Though perhaps less to do with monuments than encompassing the notion of the monumental, another artist featured in Untitled’s Special Projects is Judith Scott, whose work is presented by Creative Growth, an organization based in Oakland with a strong association with White Columns in New York, that supports artist with various kinds of disabilities. Creative Growth has fostered and brought attention to a number of dynamic and inspired artists, but for their contribution to Untitled, the organization was excited to show the wiry, found object sculptures of the late Scott. Her work speaks to the resourcefulness of some of the lesser-noticed or appreciated communities that have long made up the poignant underbelly of the Bay Area. Creative Growth’s presence at Untitled is unique and the responses they have gotten to Scott’s signature, complicated, and warped sculptural forms are testaments to how her practice and aspects of her life, such as having been deaf and having Downs Syndrome, taps into the sentiment of the Bay Area, which is known for welcoming and celebrating people’s differences.

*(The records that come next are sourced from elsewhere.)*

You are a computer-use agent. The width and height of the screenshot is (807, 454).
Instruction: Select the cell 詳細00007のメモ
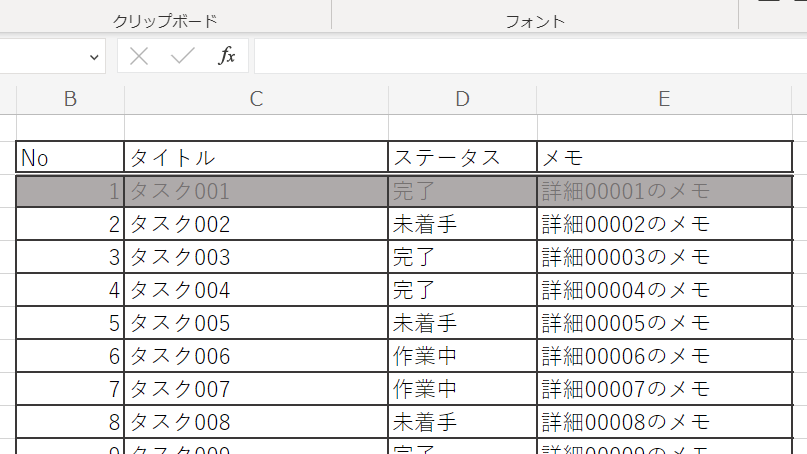664,389
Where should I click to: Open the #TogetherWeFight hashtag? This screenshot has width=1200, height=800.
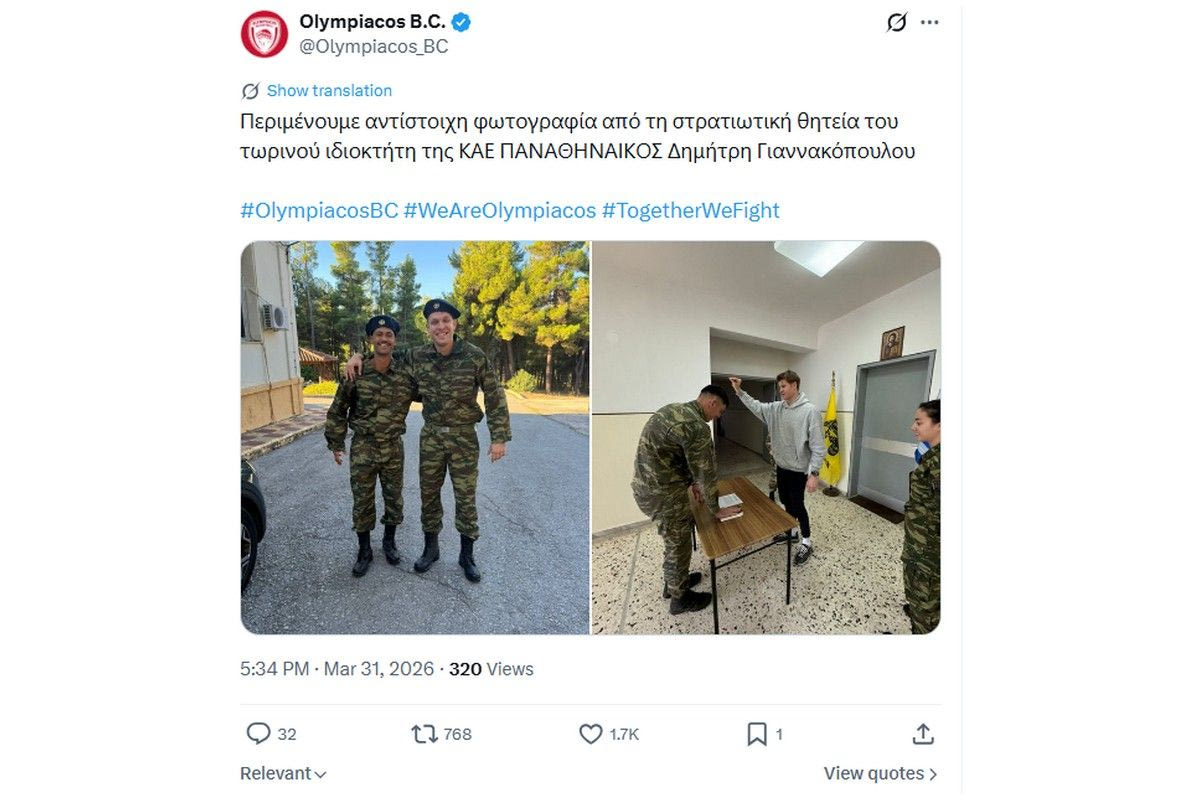pos(691,211)

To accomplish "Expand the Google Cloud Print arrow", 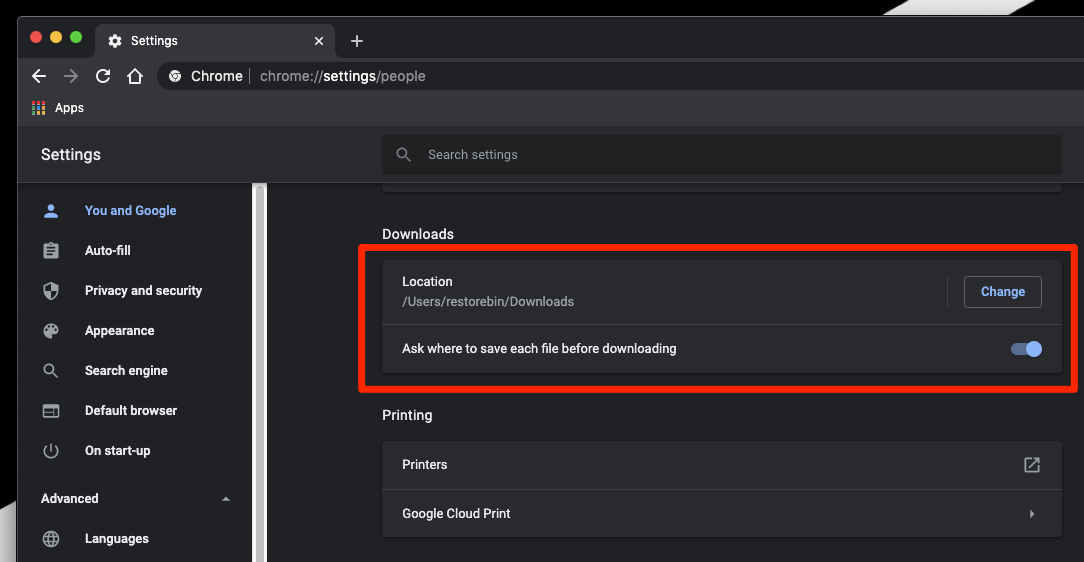I will pos(1031,514).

Stavanger, Norway’s non profit Rogaland Kunstsenter, run by curator Geir Haraldseth, presents the ceramic work of Norwegian artist Odd Sama. When asked about the art market in San Francisco versus the Norwegian capital, Haraldseth was quick to note that both cities feel a bit like pioneering, since neither has a very strong, built-in core of serious collectors yet, and a lot of people are just starting to get their feet wet. With regards to choosing to bring Sama’s work to the fair, Rogaland Kunstsenter felt that the unusual duality of Sama’s popular medium of ceramics, coupled with his less-common abject and rough aesthetic, relates well to the West Coast and the attitude of Untitled itself, which always feels a bit more off the cuff, a bit less buttoned up, than many other fair on its par. There is, as many visitors have likely picked up on, and as Haraldseth is happy to attest, an undeniabe '90s feel to the tan, sandpaper-like surfaces of Sama’s upright, vessel-oriented forms that each donne a gaping, dark, mysterious entry point that makes them seem almost mask-like.
Each of these exhibitors represent a distinctly different approach to both the business and the exhibition-making of contemporary art. And, on they're own, they're likely to attract rather divergent kinds of audiences whose motivations and interests in art may rarely overlap. But at Untitled, these galleries, non-profits, and cultural institutions operate on a similar playing field that is scored less by who sells what, and more by the relevance and resonance of the work on view. In this way, Untitled has done a rather commendable job of briefly spotlighting the cultural value and historical roots of our moment in contemporary art history—more than can be said of most art fairs—regardless of its ultimate aim: to sell art.